Ask MGMA: How AI is Driving Payer Downcoding and What Medical Practices Can Do About It
Download MP3Well, hi, everyone. Welcome back to the MGMA Ask an Advisor Podcast. I'm Daniel Williams.
Cristy Good:And I'm Kristi Good. Thanks for tuning in.
Daniel Williams:Yeah, today we are tackling a hot topic in the medical practice world, payer downcoding, especially the increase in downcoding driven by automation and AI. If you're seeing more of your claims being reduced without any review of your medical records, you're not alone.
Cristy Good:Absolutely, Daniel. We've been hearing from MGMA members across the country about this. So, today, we're going to walk through what's happening, why it's such a concern, and what practices can do about it. We've got about eight key questions lined up. So, let's go for it.
Daniel Williams:All right. First question, Christy, what exactly is payer downcoding and why are we seeing such a rise in it right now?
Cristy Good:So downcoding happens when a payer lowers the level of an E and M or evaluation and management code on a claim. So say you have a 99,214 and they downcode it to 99,213, reducing reimbursement. What's new is that many payers are using automated claims editing algorithms now with AI powered by AI. And this is doing this sometimes without actually reviewing actually is doing this without actually reviewing the medical records. This goes against the CMS guidelines, which require coding to be based on either medical decision making or total time.
Cristy Good:So it's not just frustrating, but it's also noncompliant.
Daniel Williams:All right. Thanks for that one.

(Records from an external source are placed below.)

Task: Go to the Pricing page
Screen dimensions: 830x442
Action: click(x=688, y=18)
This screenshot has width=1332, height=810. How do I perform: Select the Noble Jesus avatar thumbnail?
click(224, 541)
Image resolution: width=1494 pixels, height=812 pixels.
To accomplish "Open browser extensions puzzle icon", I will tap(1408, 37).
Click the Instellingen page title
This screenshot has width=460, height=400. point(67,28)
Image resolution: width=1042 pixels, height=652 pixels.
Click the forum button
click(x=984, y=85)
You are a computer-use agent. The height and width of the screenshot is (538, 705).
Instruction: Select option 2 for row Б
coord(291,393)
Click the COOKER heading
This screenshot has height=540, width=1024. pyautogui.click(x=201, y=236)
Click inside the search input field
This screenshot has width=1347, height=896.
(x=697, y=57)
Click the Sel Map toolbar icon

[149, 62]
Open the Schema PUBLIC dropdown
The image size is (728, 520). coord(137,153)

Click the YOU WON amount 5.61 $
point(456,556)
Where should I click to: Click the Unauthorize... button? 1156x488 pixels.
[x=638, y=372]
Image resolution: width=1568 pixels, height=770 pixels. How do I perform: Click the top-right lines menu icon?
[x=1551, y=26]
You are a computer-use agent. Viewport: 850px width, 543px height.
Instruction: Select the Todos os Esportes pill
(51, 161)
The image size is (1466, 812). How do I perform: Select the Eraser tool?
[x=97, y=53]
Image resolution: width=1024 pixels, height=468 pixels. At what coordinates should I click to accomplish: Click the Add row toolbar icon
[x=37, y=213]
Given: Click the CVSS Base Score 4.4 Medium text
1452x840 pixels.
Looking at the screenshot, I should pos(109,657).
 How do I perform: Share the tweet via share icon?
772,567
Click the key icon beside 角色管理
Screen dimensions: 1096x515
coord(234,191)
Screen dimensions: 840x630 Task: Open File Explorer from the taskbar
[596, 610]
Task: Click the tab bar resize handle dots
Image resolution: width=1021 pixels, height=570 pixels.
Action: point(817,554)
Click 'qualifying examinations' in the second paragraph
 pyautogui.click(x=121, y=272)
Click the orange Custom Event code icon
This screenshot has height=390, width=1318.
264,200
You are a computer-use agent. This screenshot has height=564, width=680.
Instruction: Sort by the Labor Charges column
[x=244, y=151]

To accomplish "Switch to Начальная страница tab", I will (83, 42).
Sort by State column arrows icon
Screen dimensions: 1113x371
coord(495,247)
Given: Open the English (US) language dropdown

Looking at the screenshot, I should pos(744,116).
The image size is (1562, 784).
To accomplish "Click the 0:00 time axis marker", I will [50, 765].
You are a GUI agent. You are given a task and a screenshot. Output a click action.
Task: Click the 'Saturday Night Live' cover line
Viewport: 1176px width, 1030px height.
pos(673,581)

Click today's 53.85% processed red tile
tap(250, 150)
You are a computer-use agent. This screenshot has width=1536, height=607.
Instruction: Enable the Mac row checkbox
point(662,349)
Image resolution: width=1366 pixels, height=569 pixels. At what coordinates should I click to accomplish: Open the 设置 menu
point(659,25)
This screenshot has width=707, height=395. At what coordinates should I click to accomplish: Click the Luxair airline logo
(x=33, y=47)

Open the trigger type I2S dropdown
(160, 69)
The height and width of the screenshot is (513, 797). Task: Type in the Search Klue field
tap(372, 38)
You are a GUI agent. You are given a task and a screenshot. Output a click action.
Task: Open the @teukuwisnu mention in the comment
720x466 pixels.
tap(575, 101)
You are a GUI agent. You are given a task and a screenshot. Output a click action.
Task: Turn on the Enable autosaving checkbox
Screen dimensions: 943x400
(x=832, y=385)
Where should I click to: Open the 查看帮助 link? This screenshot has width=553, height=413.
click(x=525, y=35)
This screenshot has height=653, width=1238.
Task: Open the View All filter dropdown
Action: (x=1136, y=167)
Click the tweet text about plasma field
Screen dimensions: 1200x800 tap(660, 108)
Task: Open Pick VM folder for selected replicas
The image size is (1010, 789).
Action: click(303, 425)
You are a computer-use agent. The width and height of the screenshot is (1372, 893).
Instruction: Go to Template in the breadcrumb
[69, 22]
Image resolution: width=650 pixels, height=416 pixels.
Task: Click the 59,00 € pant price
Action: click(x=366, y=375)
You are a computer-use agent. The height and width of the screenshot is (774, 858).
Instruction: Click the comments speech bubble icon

So number two, how are these AI based systems actually deciding which codes to down code?
Cristy Good:They're using historical data, things like patient demographics, common diagnosis codes, and frequency of high level billing. So if a claim doesn't match what the algorithm thinks is typical, it gets flagged. The problem, it doesn't account for the real complexity of the patient encounter. So if your providers are seeing complex patients or spending more time coordinating care, the AI might still down code based on averages.
Daniel Williams:Okay. Okay. And I'm still getting my head around this because this was actually new information for me, so I'm so glad you're explaining it to Let's just go to the next part of this. And why is this problematic for providers beyond just losing revenue?
Cristy Good:It's a huge administrative burden. So your staff not only is trying to catch those that are being downcoded, but they also gather the supporting documentation and they have to submit appeals. So they're already doing the front end work quite often with using their coders to code and document and making sure everything's in the right order and the right documentation, and they send it off. But if it comes back, it they may have to submit appeals, which is such an administrative burden on the practice. It also undermines the trust in the process.
Cristy Good:CMS and the AMA have both made it clear that claims should not be adjusted without review of medical records. So this kind of downcoding can lead to burnout, delay in payment, and even inaccurate performance profiles for providers.
Daniel Williams:Okay. That's blowing my mind because we keep thinking AI is just making things easier, but in this case, it's actually creating more administrative burden?
Cristy Good:Because of what the practice has to do to all to appeal, even if the practice is using some AI for help with their coding to make sure it goes over correctly to the billing. They're still getting a lot of denials, and then all those appeals are just another layer, and it's taken an employee's time to go through, gather again documentation, fill out the paperwork, and then resubmit those claims.
Daniel Williams:Okay. So.
Cristy Good:Making it easier on the payer.
Daniel Williams:Yeah. Yeah.
Cristy Good:But not the provider.
Daniel Williams:And that's not what we want here. We want to help our practices out there. So, if you are a practice suffering from this or you want to know if it's an issue for you, what are the signs a practice should be looking for to know if they're being down coded?
Cristy Good:I think probably many are checking their remittance advance. Phrases like service level adjusted based on payer policy or billed service inconsistent with diagnosis are common signs. Also look for patterns like high level E and M codes routinely paid as lower levels, especially by the same payer. If one or two providers seem to be impacted more than others, that's worth tracking as well.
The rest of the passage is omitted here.